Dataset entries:
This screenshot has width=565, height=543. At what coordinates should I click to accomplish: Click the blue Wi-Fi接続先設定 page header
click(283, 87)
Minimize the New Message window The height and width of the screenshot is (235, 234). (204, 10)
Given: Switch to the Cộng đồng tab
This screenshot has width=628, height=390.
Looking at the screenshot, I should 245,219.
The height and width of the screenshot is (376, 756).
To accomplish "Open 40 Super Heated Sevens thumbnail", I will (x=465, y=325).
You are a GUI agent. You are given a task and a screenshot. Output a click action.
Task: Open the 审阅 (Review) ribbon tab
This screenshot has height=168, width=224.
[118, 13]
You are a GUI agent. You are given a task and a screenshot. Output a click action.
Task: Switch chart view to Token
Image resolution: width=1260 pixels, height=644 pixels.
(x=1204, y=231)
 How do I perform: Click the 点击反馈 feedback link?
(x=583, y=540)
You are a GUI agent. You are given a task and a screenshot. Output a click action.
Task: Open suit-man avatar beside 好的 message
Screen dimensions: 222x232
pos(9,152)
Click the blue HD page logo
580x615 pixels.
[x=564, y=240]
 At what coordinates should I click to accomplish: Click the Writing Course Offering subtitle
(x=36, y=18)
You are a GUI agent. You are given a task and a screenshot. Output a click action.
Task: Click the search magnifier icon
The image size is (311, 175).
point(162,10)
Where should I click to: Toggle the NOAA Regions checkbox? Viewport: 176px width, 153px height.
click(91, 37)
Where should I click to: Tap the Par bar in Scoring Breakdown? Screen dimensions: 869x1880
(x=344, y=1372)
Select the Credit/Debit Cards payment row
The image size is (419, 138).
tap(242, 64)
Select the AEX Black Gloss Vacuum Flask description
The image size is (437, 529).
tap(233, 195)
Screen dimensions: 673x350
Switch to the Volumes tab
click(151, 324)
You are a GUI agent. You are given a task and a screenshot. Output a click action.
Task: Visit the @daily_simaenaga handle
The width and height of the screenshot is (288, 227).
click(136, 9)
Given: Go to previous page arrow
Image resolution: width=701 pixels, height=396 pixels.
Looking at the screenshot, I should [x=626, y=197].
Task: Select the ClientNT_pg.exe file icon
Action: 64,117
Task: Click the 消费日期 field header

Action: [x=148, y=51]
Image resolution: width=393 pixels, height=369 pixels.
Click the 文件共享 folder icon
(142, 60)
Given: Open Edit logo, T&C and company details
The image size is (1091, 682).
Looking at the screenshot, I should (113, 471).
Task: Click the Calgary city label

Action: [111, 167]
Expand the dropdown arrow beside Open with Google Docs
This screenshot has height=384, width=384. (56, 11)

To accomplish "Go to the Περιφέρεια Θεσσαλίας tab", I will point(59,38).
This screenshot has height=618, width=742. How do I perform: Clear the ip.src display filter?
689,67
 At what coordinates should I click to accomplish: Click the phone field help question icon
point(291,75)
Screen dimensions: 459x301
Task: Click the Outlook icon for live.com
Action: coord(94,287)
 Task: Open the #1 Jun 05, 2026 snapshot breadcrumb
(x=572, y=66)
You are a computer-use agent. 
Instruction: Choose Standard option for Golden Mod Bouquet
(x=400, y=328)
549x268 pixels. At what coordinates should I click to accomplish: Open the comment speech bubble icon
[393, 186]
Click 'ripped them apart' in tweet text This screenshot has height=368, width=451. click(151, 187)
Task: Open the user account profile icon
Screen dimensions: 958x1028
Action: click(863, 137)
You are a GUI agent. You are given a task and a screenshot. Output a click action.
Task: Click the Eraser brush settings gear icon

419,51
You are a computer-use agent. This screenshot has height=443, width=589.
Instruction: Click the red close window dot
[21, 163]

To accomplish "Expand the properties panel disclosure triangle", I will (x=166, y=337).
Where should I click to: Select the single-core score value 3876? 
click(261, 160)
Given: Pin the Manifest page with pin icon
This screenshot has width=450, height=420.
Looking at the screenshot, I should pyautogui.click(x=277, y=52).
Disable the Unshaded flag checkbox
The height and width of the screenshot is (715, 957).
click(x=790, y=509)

* Work task:
Some lines of the records may hold the word "will". How many do? Answer with a number and nothing else.

* Written response:
3